• [REQUIREMENT] Write the next part of the news report on Stapleton's police interview, starting right after its last sentence.

• [PASSAGE]
The video of the interview, which occurred at the Yakutat Borough Police Department, shows Stapleton, clad in undershirt and boxers as he talks to the officers. Nordgaarden noted in court that Stapleton’s demeanor in the beginning of the interview is polite, if subdued. In the video, after asking if he was being charged with anything, Stapleton notes that he had been drinking for a considerable time up till the 911 call.
In the video, the troopers inquire about the details of Stapleton’s relationship with Tracy Sitherwood before talking Stapleton through the events of the weekend, leading up to the stabbing. Stapleton says in the video that Fergerson was being confrontational in the kitchen while Stapleton was trying to eat a steak or some pie.
“I was so drunk, I tried to push him off me but I had a knife in my hand,” Stapleton says in the video. “It was like, ‘Get off me,’ and I was so f – – – – – – drunk.”
Stapleton, in the video, used further profanity to describe how drunk he was. He went on to say that whatever happened, of which he says he’s not entirely certain, was not a deliberate act.
“John was my best friend. I did not bring him up here for this craziness to happen. I’m not even sure what happened,” Stapleton said. “I love that man. He was the only person who treated me decent in this life. That’s why I brought him up here, not to do something stupid.”

• [INFORMATION]
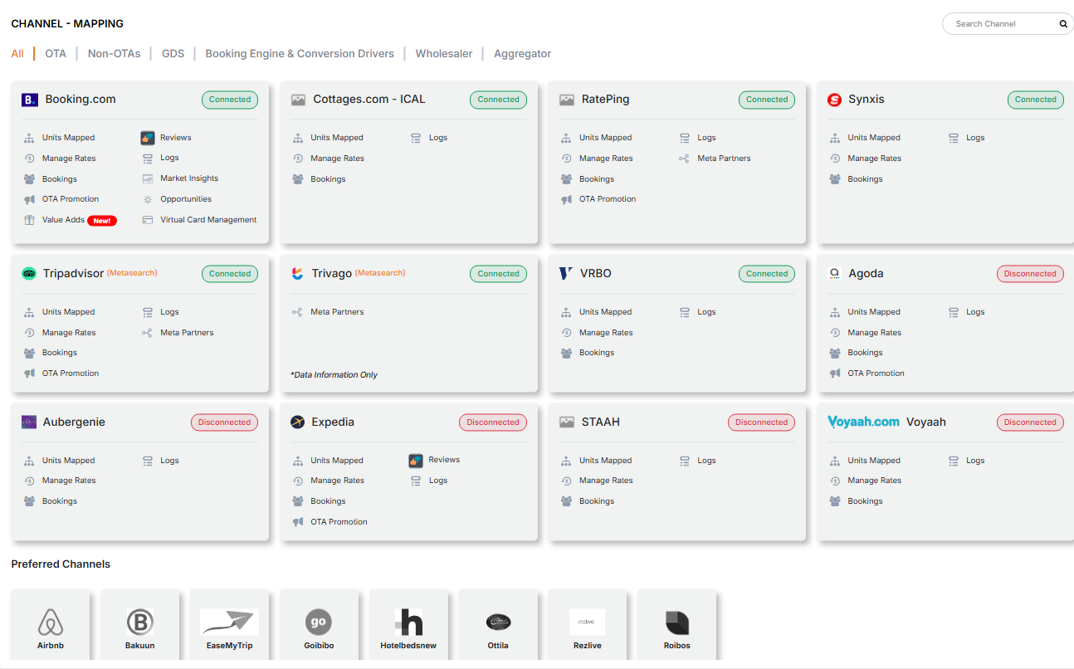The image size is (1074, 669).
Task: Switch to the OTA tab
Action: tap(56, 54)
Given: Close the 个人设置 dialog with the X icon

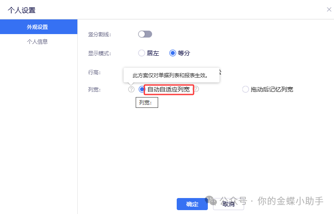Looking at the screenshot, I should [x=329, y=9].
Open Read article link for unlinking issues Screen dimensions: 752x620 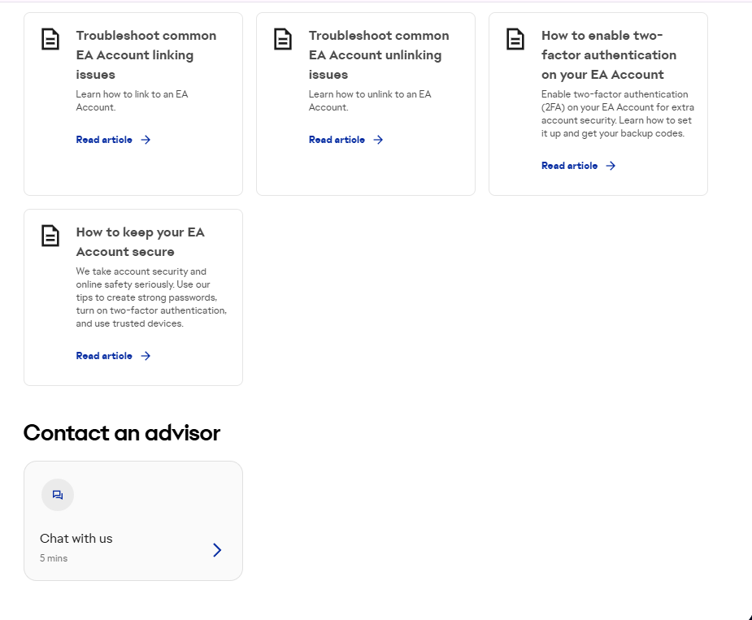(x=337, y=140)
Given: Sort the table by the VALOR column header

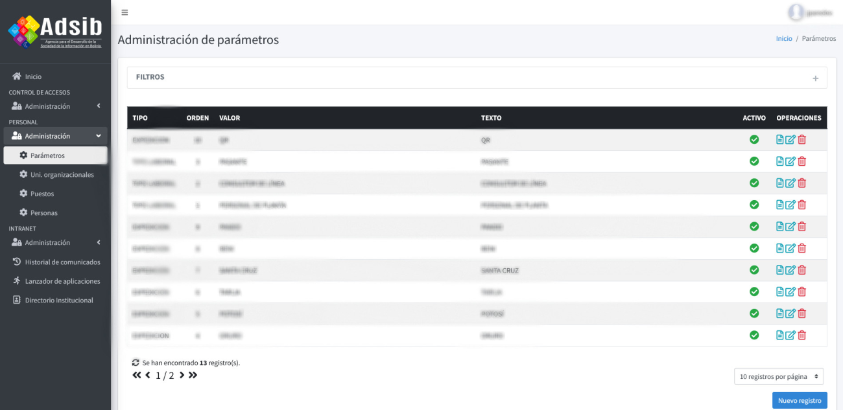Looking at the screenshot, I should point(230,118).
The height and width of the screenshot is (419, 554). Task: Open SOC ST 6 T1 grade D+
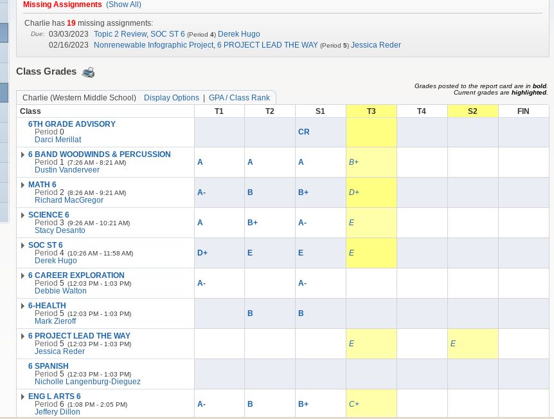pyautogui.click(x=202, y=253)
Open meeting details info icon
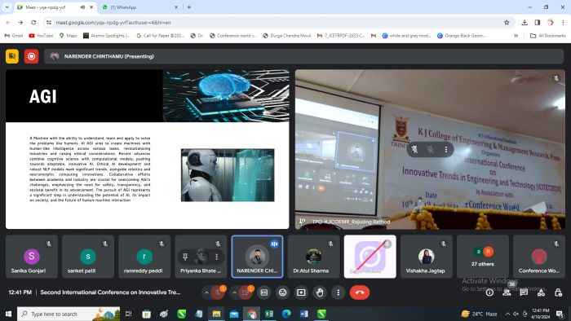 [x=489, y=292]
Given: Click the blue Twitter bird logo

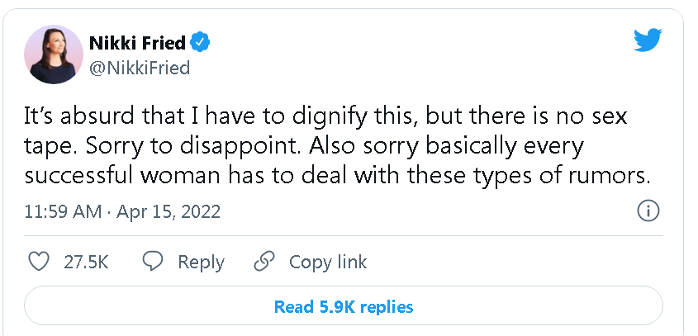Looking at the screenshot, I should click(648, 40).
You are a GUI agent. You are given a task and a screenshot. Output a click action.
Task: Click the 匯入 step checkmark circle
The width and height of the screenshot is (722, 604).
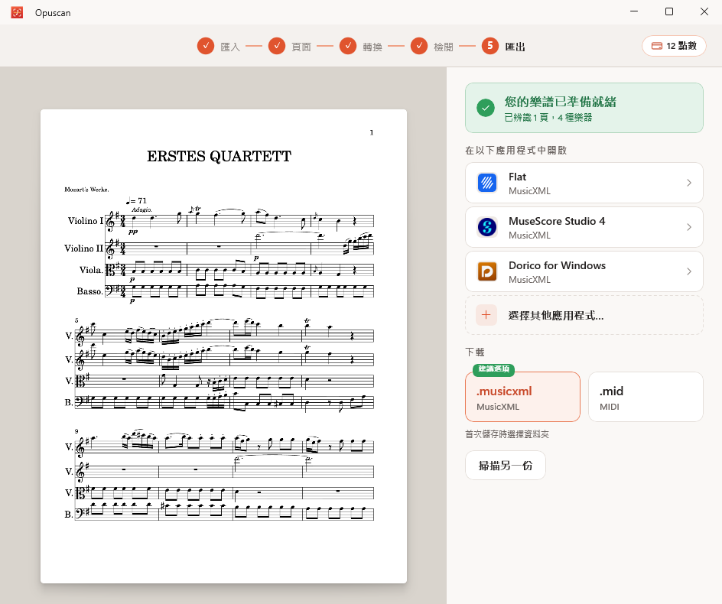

• [OUTPUT OF THE EXERCISE]
Other witnesses this week have included expert witnesses from the Alaska medical examiner’s office and the state crime lab, who described the nature of the wounds that killed Fergerson to the jury: three stab wounds, including a fatal one lancing between the ribs, into Fergerson’s heart, punching through the pericardium. Forensic scientist Julia Webb testified about the origin of the blood on the blade found below Fergerson’s corpse; all the blood on the knife that could be identified belonged to Fergerson, Webb said.
Other witnesses who testified include Adams, who investigated the crime scene with Nordgaarden, and YBPD Officer John Waldron, who, along with Officer Paul Pajak, were the first on scene after Sitherwood called 911, saying that Fergerson was lying on the floor, nonresponsive. Waldron testified about how Pajak, while trying to prepare Fergerson for defibrillation, discovered the stab wounds that turned the call from a medical one to a criminal one.
The trial will resume on Monday morning.